The cabin wasn't very big or very special, he said, but it had a vaulted ceiling and they built it using whatever salvaged wood and tin materials they could find.

"That's just what we do," he said. "Grandpa started it. He lived through the Depression, so he saved everything that was ever usable. My dad does it. All my uncles do. Using reclaimed wood is just what we've always done. It wasn't really a trend or anything. In our family, you just reuse stuff. You do what you can. Save money if you can."

And if that's lesson No. 1, the second rule is "you don't do a sloppy job."

"You do it right. You do it the best and the strongest and the right way. Every time. There's no excuse for anything less."

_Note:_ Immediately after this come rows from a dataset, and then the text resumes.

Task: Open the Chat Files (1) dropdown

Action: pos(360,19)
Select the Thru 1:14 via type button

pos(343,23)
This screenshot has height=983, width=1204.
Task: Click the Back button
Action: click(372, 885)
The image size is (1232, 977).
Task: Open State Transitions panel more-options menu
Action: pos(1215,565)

Jason certainly stuck to that plan when he built a full-sized bar inside his friends' large trucking shop in rural Crookston. The Jake Break Bar at Reit Rock Trucking and Reit Rock Paving is decked out and full of detailed, personal touches. Caged barn lights hang under a tin awning and shine onto the company's carved logo on the countertop below. Door fronts feature the names of company trucks, and the barn-wood back wall is decorated bar-style with a hodgepodge of skis recovered from a linemen's vehicle, rusted license plates and a "surprise" Grain Belt board.

The break area, which seats as many as 20 people, is perfect for hosting safety meetings and also doubles for office space during the day and happy hour after work.

Needle in haystack?

With so many ambitious projects, a guest wonders if the Benoits ever worry about running out of old barn wood.

"Not in my lifetime," Jason says. "Sure, on the main traveled roads around here, you don't see them anymore. But all you do is get off the asphalt and they're everywhere."

The Benoits now work with 30 properties within a 100-mile radius to handpick their raw materials. And every time they enter a new barn or building, it's a new adventure. The structures are filled to the rafters with their own stories and secrets.

"It's really crazy some of the history you find in the old stuff. I'm really into that," Jason says. Along with a lot of hearts and initials, they say they find a lot of "incriminating cigarette packs" and antique liquor bottles. One barn had a cork-style whiskey bottle stuffed behind the walls every 30 feet.

Lacey once found a glass medicine bottle labeled "Kickapoo Indian Cough Cure" with its "gnarly dark syrup" still intact. "I tell you, a whiff of that and it would have cured me," she said. "It smelled like pure alcohol. I don't know what they put in it, but I bet it worked."

The Benoits say that whenever they find a piece of nostalgia such as scratched-out initials they will cut that piece out and make something special for the landowners. The keepsakes have been known to bring back long-forgotten memories and tears.

After seeing dozens of barns and historical treasures, the Benoits say they have yet to find two: a coffee can full of money or their perfect slant-roof barn.

If they ever find it, Jason says, they will pour a foundation and rebuild it board by board on their own farm. It will be their new home.

"That's our dream of dreams," Lacey says.

If you go

• What: Benoit's Barnwood office and showroom.

• Where: 103 S. Broadway, Crookston.